We live in a world where the ‘best’ advice given to both young and old is to ‘follow your heart.’  It sounds pretty good.  It implies that one has the ability to decide their future, and live their dreams, whatever those dreams may be.  There are all sorts of errors in this thinking, in addition to harmful consequences, but I’m going to zero in on one particular aspect today.

‘Following your heart’ may lead you into a marriage that is not wise, and may lead you to divorce later on as you, ‘fall out of love,’ and ‘follow your heart’ to another woman/man, a different life direction, etc.

‘Following your heart’ may lead you into fornication because, after all, ‘we love each other.’

Following a heart that lusts after money, possessions or worldly importance, may lead a dad to become a workaholic, essentially abandoning his family, or a mother in abdicating her primary work as mom, not out of extreme financial necessity, but so that we can keep this house, both car, have good vacations, etc.

When we were expecting our first child, both my husband and I made a very conscious decision for me to leave work, and we accepted the consequences that came from that decision.  Those consequences included short selling our dream home (which was unwisely purchased to start), downsizing to 1 car, moving back to NY for better job opportunities for my husband, living in a 1 br apartment with 2 children, and amputating many of the luxuries of life.  Don’t get me wrong, we still made some stupid financial decisions after that, but we saw the importance of mom being fully mom, and made the necessary sacrifices to make that happen.

There have been a handful of moments when I have thought, ‘what in the world am I doing here?’ and thought about to lure of going out and getting a ‘real job,’ that produced real money and real recognition.

Last year I was offered a coaching position at my old middle school.  It seemed like a good opportunity to bring in some additional income, the season was short (2 months), and the timing worked well with my husband getting off work much earlier than most jobs, the kids would only be babysat for a relatively short period of time.  And, of course, it would be tons of fun.

The kids were watched by friends twice a week, my husband had off once a week, and I took them with me the other two days.  It worked well.  Until…

Towards the very end of the season, I was informed that I could not have them with me at the field because of liability issues.  We made it through the last week of practices, but knew that the decision to come back next season would take more thought.  We hardly ever leave our kids with a babysitter, and the thought of having them watched 4 days a week for two months straight was not appealing, no matter what the financial benefit.

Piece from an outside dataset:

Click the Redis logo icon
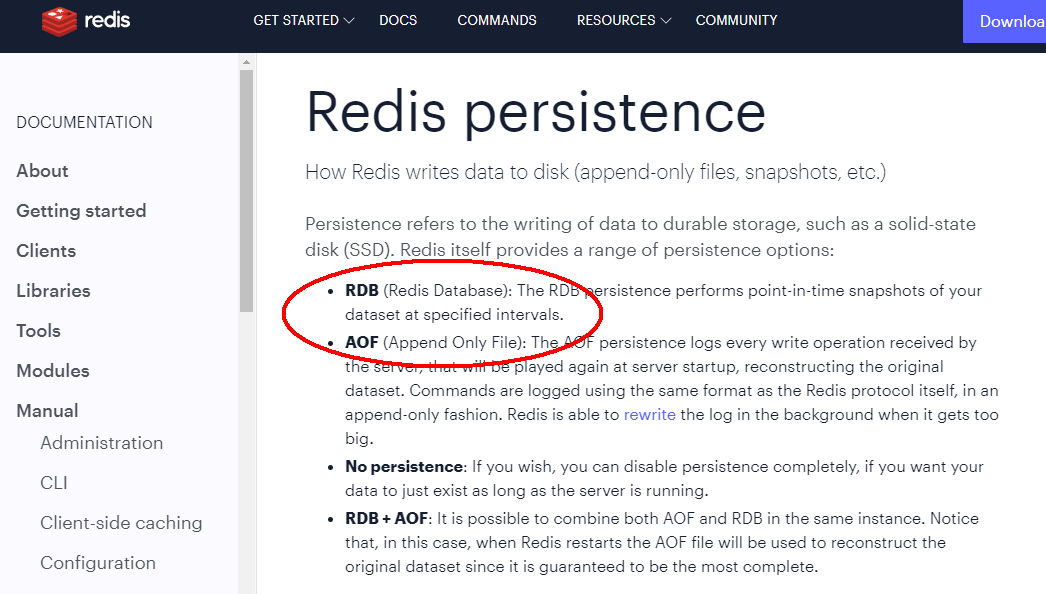 point(59,21)
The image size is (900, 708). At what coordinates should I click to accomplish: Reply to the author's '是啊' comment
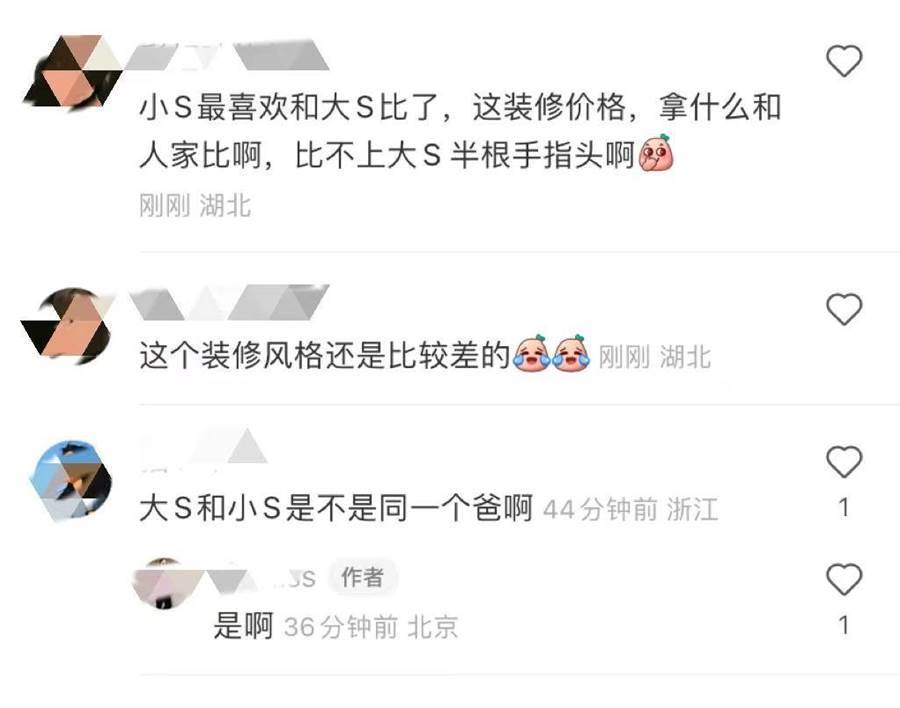click(243, 625)
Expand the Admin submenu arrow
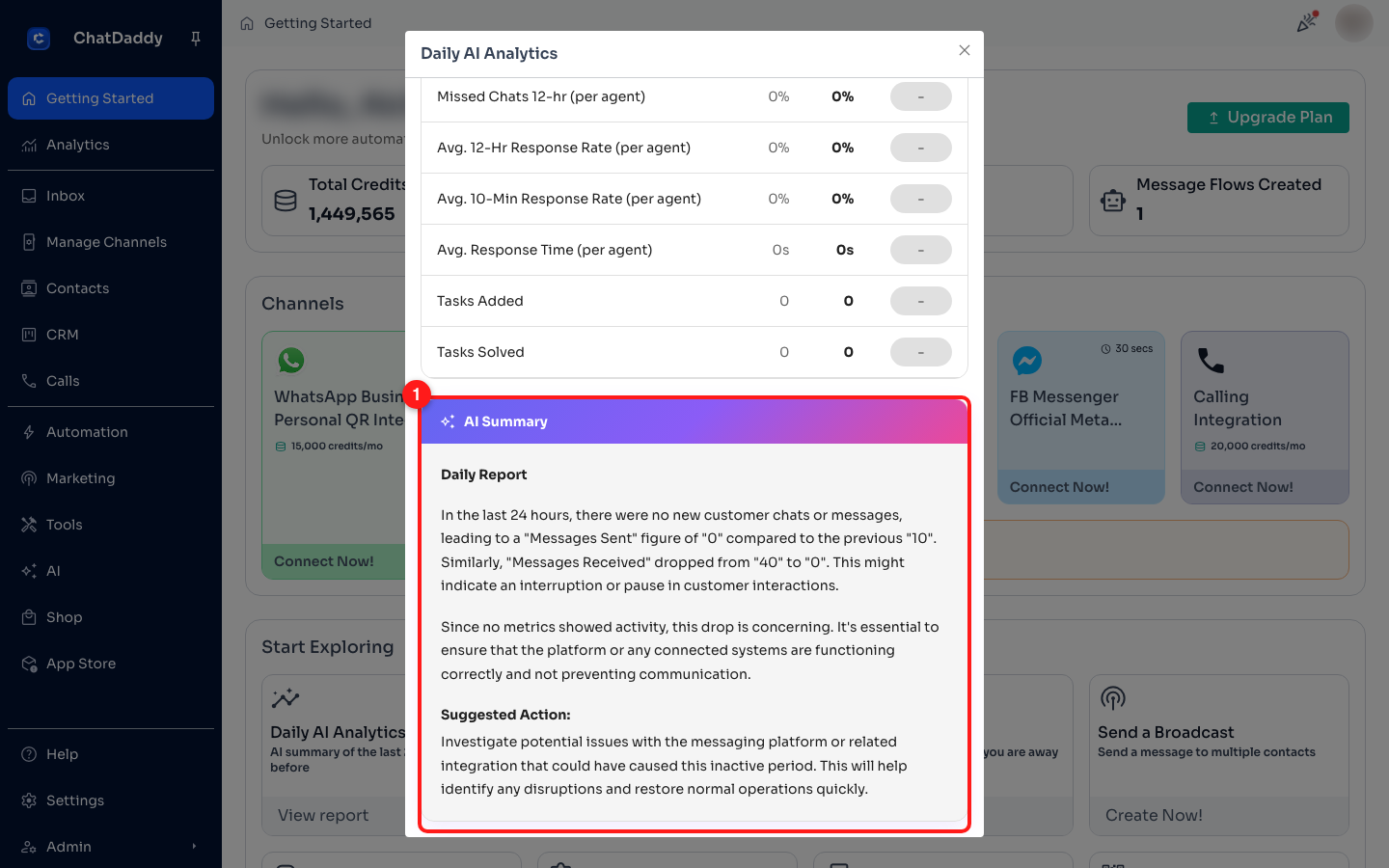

I recently sent an email to the Athletic Director sharing our predicament (which he already knew) and asked if starting practices a bit later was an option, because by then my husband would be done with work.  If that wasn’t acceptable, I regretfully told him that I would not be able to serve as his coach this year.

His reply was gracious, but indicated that starting practices later was a problem, and explained why.  So I had a decision to make: stick to the convictions previously set, or give in, and compromise.  For a moment, my desire for worldly importance colored my thinking.  For a moment, ‘getting rid of the kids’ so that I could coach became an option.  For a moment, prioritizing the training of these children was less important than my desire for self-importance.  Had I followed my heart, I likely would have compromised.  Thankfully, I have learned that I need to lead my own heart.

Also thankfully, there was a third option, which took care of my concerns, and also came with a $1000 pay raise!